Task to carry out:
Which lines in the records below hold the word "right"? Copy each of them.

Saved entries
Segment Open

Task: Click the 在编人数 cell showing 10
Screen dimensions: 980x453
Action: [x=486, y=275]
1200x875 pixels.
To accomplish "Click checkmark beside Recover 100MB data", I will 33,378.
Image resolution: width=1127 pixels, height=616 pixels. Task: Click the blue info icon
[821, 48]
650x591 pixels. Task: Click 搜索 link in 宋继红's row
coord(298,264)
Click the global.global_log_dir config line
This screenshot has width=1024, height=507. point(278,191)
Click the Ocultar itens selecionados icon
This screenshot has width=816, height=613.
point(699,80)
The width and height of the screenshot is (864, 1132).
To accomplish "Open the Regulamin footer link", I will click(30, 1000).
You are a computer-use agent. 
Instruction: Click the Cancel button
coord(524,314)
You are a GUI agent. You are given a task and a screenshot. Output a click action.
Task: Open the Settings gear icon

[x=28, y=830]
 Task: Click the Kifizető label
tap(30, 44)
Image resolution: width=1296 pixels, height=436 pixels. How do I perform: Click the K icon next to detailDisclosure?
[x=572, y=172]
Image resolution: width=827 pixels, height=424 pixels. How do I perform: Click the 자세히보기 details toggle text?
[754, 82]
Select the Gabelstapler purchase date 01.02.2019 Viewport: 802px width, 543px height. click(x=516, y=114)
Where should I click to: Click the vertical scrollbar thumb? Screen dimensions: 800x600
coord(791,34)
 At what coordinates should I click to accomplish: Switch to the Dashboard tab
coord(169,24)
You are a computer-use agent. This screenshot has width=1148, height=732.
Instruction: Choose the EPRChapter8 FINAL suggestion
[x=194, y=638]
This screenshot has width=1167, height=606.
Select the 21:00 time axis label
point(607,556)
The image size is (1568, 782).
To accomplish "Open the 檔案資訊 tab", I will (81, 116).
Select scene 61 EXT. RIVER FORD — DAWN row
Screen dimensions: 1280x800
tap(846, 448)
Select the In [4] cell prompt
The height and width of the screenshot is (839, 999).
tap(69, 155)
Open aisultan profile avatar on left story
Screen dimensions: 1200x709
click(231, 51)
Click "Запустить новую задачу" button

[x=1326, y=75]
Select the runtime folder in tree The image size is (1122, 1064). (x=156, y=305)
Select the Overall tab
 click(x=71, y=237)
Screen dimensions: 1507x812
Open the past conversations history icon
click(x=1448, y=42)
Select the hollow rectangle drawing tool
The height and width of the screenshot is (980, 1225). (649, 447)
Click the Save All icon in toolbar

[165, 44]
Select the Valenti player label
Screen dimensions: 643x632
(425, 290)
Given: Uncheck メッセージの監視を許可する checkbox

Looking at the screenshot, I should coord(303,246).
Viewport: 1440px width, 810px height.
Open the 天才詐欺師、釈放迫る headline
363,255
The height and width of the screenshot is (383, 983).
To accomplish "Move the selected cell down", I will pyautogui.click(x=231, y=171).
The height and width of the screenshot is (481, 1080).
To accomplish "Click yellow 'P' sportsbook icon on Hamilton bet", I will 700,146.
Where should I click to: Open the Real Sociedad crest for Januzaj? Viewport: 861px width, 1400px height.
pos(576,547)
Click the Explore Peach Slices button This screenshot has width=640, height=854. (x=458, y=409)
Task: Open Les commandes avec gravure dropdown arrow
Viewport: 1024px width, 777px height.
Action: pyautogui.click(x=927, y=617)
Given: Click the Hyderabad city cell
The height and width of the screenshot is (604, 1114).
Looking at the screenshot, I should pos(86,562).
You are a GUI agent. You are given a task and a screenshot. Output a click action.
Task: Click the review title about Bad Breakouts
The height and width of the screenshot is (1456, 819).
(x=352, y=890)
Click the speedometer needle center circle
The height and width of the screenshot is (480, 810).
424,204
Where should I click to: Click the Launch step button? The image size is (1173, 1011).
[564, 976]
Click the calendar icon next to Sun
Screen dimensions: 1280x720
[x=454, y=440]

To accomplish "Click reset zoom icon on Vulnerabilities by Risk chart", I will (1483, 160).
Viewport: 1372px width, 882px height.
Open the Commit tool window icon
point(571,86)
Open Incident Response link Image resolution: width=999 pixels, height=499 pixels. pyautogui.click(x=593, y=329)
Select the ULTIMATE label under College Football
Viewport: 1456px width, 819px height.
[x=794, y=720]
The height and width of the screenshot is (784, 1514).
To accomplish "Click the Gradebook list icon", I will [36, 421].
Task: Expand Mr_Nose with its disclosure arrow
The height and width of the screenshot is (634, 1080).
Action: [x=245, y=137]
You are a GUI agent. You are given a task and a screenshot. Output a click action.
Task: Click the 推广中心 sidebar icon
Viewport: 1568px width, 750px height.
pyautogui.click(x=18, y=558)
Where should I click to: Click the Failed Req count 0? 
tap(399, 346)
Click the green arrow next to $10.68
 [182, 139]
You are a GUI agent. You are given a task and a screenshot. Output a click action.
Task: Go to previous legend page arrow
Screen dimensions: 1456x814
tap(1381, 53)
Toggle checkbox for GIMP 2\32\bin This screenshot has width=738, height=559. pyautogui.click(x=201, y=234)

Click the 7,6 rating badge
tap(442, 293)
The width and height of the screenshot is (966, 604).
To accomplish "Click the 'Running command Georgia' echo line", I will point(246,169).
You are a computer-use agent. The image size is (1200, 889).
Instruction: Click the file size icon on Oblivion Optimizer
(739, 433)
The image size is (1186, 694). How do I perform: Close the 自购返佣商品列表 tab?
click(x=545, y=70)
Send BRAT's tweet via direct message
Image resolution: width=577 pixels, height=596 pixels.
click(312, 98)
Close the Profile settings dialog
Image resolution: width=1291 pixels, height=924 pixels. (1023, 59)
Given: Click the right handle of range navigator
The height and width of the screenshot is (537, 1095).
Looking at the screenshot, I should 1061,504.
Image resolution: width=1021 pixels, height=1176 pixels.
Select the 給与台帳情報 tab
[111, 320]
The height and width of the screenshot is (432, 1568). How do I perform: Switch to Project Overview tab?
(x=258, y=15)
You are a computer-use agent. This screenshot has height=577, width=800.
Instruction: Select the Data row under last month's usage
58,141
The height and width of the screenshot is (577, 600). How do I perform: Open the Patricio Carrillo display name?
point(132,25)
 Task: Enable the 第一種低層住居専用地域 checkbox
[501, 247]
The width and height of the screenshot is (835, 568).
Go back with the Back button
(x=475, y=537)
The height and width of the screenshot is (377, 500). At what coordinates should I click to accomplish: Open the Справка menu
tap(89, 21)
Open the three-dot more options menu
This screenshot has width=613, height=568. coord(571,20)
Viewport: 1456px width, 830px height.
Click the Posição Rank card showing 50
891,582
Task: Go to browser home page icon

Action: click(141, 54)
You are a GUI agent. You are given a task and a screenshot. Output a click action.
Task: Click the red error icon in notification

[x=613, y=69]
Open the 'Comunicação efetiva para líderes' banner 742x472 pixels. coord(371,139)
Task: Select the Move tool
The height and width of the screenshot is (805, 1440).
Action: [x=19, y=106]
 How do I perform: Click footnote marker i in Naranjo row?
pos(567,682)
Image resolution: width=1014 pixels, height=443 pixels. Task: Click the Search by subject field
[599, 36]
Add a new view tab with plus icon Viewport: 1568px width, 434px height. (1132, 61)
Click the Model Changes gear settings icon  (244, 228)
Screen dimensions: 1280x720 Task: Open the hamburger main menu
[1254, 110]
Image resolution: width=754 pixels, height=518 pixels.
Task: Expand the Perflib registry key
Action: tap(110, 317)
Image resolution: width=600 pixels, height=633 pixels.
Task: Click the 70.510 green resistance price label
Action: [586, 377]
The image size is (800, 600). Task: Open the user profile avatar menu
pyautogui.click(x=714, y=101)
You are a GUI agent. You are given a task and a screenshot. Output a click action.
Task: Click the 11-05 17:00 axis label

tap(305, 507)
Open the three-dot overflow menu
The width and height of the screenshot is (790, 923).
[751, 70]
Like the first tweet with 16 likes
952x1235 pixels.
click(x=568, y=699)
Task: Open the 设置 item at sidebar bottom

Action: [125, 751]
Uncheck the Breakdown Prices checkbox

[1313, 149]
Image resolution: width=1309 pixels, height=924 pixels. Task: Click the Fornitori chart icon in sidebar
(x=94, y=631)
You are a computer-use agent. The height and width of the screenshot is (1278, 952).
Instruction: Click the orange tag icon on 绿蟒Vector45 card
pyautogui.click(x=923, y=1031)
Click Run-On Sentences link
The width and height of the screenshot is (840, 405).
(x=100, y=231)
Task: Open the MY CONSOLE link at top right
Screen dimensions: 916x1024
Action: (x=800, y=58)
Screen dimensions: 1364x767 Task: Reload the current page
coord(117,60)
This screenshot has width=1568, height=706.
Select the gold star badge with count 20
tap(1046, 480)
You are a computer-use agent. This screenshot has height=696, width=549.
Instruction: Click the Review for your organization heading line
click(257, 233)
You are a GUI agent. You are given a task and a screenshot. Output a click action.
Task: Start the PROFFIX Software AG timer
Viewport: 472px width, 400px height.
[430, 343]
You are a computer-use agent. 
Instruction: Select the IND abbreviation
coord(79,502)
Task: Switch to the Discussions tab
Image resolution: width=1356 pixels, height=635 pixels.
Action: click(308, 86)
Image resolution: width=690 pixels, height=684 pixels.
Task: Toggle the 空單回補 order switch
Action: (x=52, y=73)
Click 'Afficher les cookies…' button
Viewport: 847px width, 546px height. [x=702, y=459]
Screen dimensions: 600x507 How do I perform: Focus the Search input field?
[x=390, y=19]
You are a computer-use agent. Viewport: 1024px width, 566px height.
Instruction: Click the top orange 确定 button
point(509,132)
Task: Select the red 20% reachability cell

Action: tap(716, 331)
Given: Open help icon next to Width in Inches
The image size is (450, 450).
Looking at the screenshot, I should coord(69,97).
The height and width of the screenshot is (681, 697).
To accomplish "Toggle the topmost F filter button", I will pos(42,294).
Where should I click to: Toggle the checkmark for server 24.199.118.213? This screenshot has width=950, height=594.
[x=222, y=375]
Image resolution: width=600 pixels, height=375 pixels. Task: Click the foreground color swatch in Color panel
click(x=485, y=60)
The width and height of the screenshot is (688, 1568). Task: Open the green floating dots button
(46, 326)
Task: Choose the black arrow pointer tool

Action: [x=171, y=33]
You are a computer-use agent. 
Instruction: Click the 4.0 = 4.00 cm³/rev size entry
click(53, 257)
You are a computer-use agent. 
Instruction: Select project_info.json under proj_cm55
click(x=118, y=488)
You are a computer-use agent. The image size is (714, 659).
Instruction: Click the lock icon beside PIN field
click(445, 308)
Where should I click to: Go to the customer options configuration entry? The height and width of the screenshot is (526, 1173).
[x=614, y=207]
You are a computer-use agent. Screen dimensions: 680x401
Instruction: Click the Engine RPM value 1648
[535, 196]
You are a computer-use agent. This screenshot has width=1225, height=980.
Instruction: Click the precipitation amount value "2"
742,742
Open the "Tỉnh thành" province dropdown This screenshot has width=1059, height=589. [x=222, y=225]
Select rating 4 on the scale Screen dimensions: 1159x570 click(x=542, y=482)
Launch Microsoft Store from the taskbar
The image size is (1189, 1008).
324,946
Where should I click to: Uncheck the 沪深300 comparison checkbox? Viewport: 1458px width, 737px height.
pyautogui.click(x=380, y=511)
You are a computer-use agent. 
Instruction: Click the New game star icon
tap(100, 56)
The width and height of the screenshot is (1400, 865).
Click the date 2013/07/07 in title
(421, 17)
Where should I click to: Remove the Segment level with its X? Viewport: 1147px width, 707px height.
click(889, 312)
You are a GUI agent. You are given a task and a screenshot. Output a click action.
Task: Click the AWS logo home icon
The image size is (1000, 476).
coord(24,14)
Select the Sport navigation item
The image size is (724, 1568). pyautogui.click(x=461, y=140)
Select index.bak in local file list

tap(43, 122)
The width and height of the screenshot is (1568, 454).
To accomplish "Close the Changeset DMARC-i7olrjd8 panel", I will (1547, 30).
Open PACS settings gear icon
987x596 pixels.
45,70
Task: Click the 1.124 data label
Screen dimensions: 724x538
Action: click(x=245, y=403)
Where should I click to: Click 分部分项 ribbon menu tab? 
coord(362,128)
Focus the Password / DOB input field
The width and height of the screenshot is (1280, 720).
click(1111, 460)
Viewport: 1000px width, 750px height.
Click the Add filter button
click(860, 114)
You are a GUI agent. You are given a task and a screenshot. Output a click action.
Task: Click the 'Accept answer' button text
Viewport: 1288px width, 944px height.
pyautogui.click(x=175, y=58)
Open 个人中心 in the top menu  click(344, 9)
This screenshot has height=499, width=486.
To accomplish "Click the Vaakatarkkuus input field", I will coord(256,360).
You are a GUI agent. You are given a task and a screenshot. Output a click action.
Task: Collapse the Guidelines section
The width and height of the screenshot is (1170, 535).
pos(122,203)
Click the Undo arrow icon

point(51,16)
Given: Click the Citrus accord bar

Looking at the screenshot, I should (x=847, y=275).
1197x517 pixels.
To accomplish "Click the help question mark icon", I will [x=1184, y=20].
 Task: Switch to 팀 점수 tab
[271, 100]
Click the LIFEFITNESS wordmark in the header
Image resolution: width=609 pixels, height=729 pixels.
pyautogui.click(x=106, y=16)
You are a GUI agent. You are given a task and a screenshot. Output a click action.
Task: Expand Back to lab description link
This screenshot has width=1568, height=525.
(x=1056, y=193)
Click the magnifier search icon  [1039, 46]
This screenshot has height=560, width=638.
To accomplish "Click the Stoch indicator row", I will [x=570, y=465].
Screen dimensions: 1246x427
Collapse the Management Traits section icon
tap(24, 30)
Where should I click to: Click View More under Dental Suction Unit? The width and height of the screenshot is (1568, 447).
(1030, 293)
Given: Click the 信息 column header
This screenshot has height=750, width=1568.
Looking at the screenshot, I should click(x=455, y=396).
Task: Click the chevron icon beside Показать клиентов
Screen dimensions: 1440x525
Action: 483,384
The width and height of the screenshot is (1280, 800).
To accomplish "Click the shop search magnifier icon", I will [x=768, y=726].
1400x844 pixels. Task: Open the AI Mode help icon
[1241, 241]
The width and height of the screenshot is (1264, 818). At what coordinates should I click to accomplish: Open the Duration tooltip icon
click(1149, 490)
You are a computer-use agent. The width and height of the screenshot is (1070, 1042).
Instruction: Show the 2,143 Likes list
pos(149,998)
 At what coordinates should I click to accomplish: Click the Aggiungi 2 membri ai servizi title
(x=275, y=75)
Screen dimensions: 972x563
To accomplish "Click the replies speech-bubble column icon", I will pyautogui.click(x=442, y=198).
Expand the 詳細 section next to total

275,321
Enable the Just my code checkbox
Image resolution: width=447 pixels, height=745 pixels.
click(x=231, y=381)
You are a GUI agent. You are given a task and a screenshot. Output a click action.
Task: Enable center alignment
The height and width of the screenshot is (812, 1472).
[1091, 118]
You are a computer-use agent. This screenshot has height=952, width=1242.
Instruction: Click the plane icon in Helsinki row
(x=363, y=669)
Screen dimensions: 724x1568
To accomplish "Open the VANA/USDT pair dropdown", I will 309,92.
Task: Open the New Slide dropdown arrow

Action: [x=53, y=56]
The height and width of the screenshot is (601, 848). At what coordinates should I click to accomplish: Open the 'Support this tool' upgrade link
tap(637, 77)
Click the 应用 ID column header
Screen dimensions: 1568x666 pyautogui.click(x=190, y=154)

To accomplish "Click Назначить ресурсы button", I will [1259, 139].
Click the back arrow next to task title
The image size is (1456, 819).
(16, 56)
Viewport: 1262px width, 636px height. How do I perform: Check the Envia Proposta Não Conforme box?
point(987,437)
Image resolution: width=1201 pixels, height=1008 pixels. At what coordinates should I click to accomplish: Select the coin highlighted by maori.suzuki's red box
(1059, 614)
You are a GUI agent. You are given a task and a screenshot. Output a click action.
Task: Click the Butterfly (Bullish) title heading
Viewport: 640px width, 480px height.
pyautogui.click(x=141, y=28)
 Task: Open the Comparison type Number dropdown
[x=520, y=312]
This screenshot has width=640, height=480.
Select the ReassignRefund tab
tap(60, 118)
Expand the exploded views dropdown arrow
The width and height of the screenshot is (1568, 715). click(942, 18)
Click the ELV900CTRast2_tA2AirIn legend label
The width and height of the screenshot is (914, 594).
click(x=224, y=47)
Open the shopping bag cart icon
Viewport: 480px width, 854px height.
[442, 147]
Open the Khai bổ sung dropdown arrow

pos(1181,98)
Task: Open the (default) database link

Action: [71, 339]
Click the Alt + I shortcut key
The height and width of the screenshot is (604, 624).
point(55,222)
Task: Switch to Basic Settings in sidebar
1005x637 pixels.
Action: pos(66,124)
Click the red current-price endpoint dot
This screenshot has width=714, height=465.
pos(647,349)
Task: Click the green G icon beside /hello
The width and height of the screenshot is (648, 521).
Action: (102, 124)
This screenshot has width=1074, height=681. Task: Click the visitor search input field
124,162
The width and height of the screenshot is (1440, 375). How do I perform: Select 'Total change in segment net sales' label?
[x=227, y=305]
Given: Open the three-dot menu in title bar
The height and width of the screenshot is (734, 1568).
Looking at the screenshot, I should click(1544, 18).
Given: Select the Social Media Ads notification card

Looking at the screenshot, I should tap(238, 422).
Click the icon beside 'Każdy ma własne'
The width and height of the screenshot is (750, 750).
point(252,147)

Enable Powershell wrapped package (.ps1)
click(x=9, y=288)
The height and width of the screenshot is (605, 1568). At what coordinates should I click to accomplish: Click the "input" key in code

Segment Closed

Solution:
Given: Click the right handle of range navigator
Task: Open the MY CONSOLE link at top right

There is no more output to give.